A assistente social Beatriz Custodia de 26 anos
A assistente social, Beatriz Custódia, de 26 anos
FOTO: Maria Estela Costa/CARNAVALESCO

Outra fantasia que representa essa transição encantada é a “Pai do Mangue”, que aparece como um guia para a homenageada. A assistente social, Beatriz Custódia, de 26 anos, desfila na agremiação há 2 anos e contou como foi levar esse enredo e essa fantasia à Sapucaí.

“A UPM é união, é família, é tudo. É alegria, é diversão. E esse enredo tem uma conexão com a comunidade, com a direção da escola, que é uma direção de mulheres. Acredito que Clara Camarão resiste dentro da UPM, resiste através dessa direção, através da comunidade que é muito forte e que está resistindo depois desse grande baque que a gente levou. Me sinto muito especial dentro dessa ala”, revela Beatriz.

“É uma forma da gente trazer uma justiça para essa personagem, para essa mulher tão importante na história do Brasil. E aí eu volto a repetir: é uma conexão que no século XV das mulheres, dessa forma de resistir a todo o contexto social, a toda a forma de injustiça que as mulheres sofrem, que o povo preto sofre, que o povo indígena sofre. É uma forma bem carnavalizada, bem alegre, bem divertida, mas é sim uma forma de trazer justiça a essa grande mulher do Brasil”, completa Beatriz.

O motorista Julio Ribeiro de 33 anos
O motorista Julio Ribeiro, de 33 anos
FOTO: Maria Estela Costa/CARNAVALESCO

A fantasia que precede o carro da floresta sagrada é “O Gritador”, uma entidade temida da mitologia nordestina. Com seu brado, ele anuncia a morte ou para assustar quem está adentrando ilegalmente no território sagrado da Jurema. O motorista Julio Ribeiro, de 33 anos, desfila na escola a dois anos e contou o que sentiu ao vestir essa o adereço.

“A história em si de você mostrar tudo. Não mostrar só a parte dos indígenas, mas você mostrar uma morte, você mostrar um renascer, mostrar tudo, acho isso muito legal. É justamente isso que essa imagem traz:o medo, de você, de quem é de fora e está entrando em uma área sagrada. Acredito que o medo constrói a pessoa, porque se você não tiver medo, você pode acabar qualquer hora. O medo também mostra que você pode ser muito mais capaz, ao invés de viver na mesmice. Não tem que mostrar só a parte boa, tem que mostrar também que tem a morte. Que você pode renascer, que você pode nascer, crescer e morrer”, avalia.

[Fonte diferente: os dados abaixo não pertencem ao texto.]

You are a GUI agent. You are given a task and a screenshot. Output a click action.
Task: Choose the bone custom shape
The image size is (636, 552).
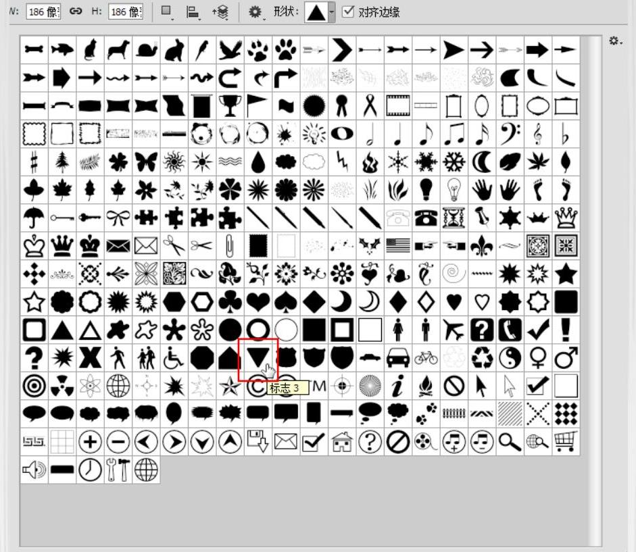tap(34, 49)
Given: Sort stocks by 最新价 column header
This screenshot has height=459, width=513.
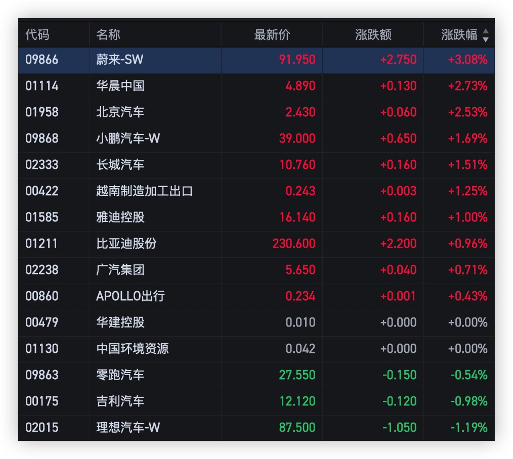Looking at the screenshot, I should click(x=272, y=35).
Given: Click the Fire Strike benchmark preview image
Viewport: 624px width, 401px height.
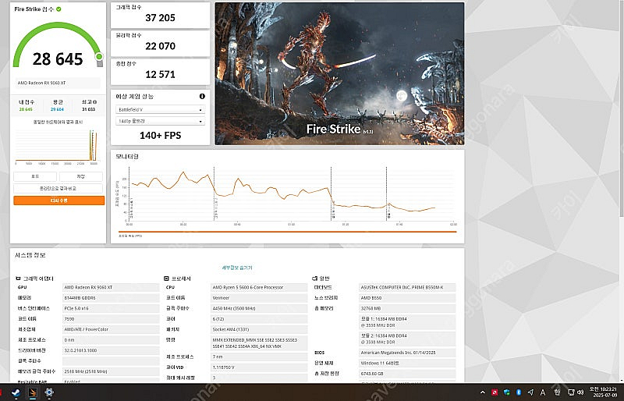Looking at the screenshot, I should pos(339,73).
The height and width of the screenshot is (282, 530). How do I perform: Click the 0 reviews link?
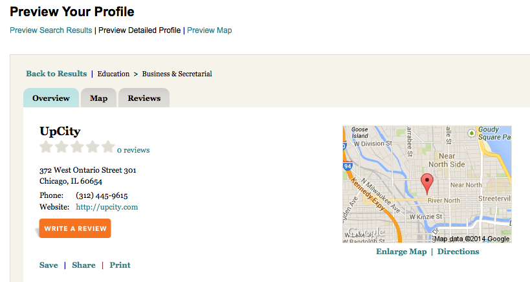pyautogui.click(x=133, y=150)

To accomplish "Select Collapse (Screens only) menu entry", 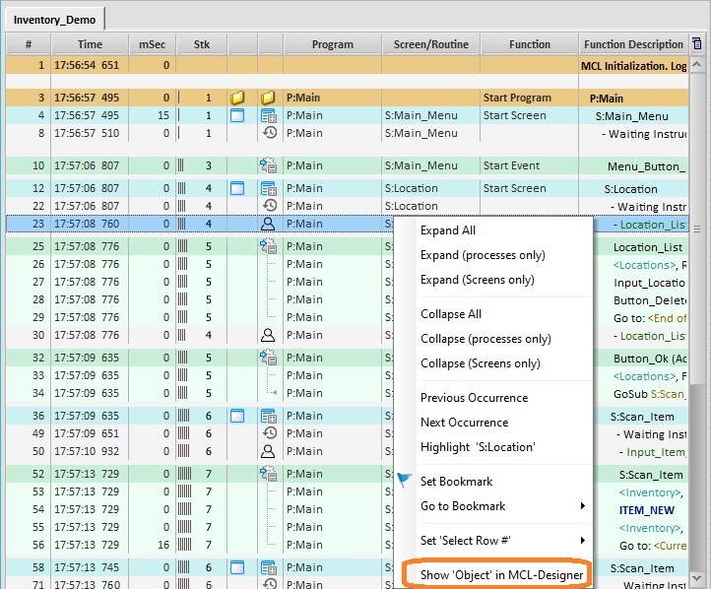I will 480,363.
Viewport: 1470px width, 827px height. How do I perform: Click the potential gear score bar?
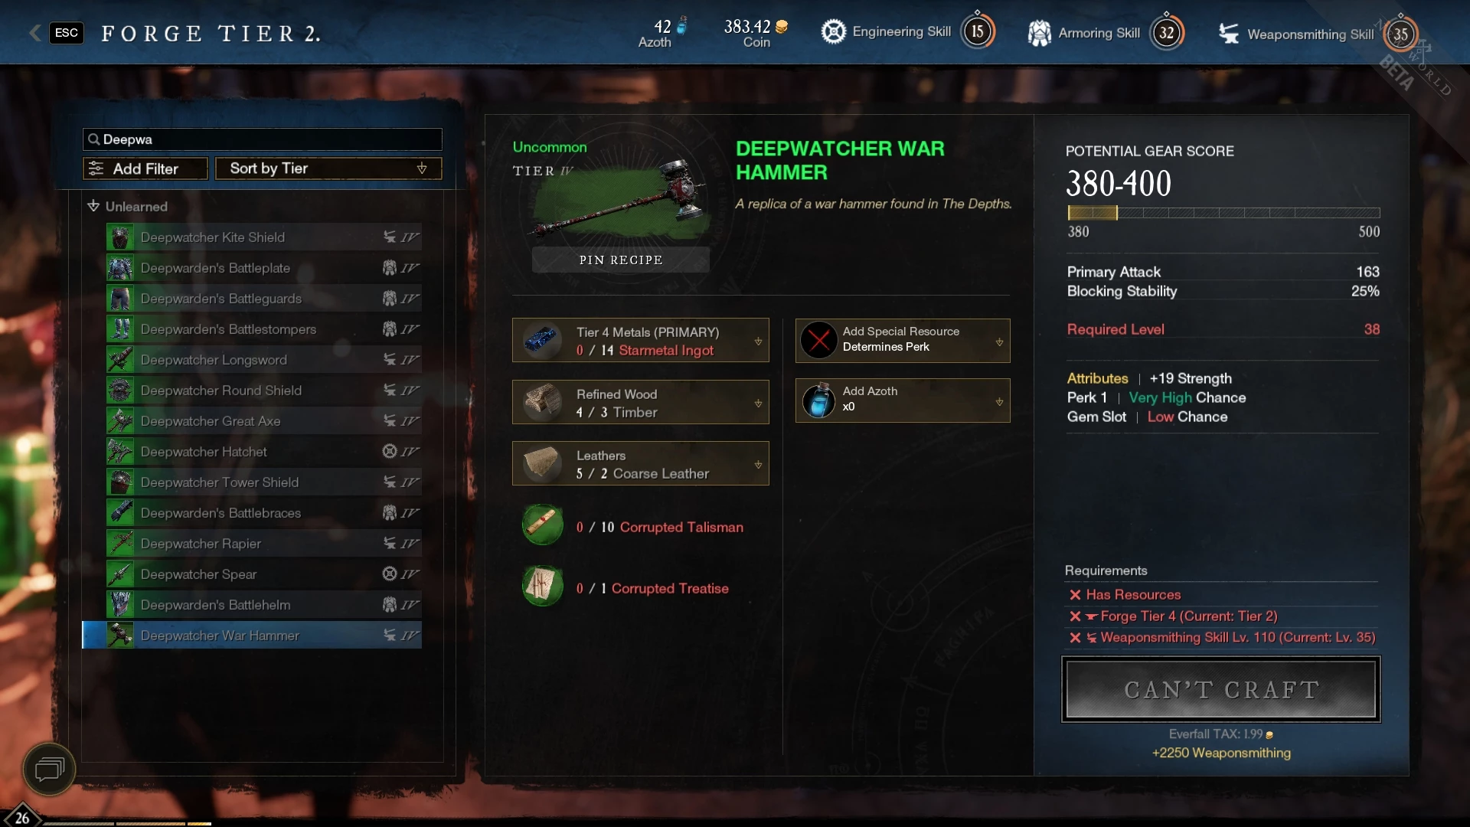[1223, 213]
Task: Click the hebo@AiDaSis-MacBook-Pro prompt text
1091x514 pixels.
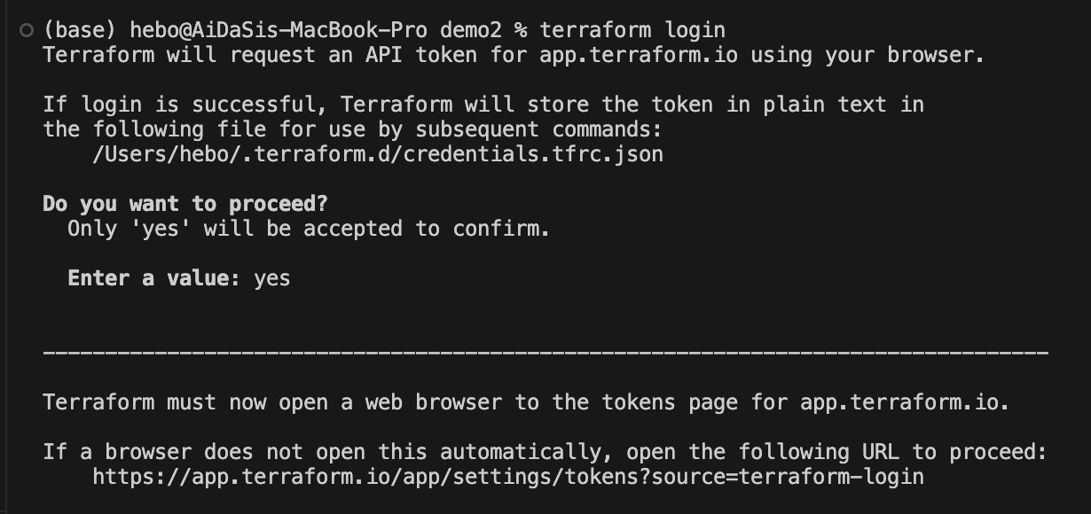Action: point(279,30)
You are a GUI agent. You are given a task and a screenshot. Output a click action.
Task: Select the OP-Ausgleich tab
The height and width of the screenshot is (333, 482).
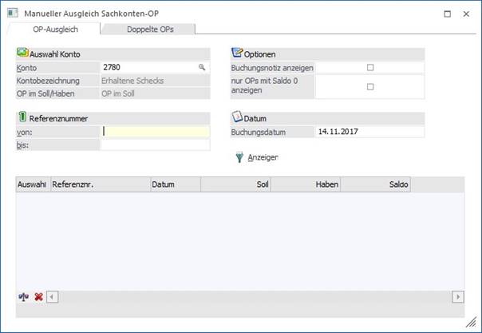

O cabeleireiro e maquiador Junior Oliveira de 31 anos
O cabeleireiro e maquiador Júnior Oliveira, de 31 anos
FOTO: Maria Estela Costa/CARNAVALESCO

Enfim, na terceira alegoria, que representa o encontro de Clara Camarão com a natureza. O cabeleireiro e maquiador Júnior Oliveira, de 31 anos, é destaque há três anos e acompanha a agremiação desde sua infância. Ele contou a sensação de estar no carro alegórico.

“Nossa, é uma sensação incrível, porque nos faz perceber o quanto a nossa Floresta Amazônica e os povos indígenas foram e são importantes para as nossas vidas. E hoje eu venho representando a encantaria de toda pajelança, trazendo a riqueza dos nossos povos, das nossas terras. É uma energia tão grande e eu sou do Candomblé também, e isso é inexplicável. Só quem está vivendo esse momento pra sentir e pra saber”, diz.

“Faz parte do nosso cotidiano. É tanta luta, tanto preconceito, tanta injustiça, sendo que nossa terra, de onde nós viemos, é essa riqueza. E é isso que nós queremos passar, essa mensagem: que, apesar de tudo, apesar de todo o sangue, todo o sofrimento, há um lugar maravilhoso e iluminado para todos”, conclui Júnior.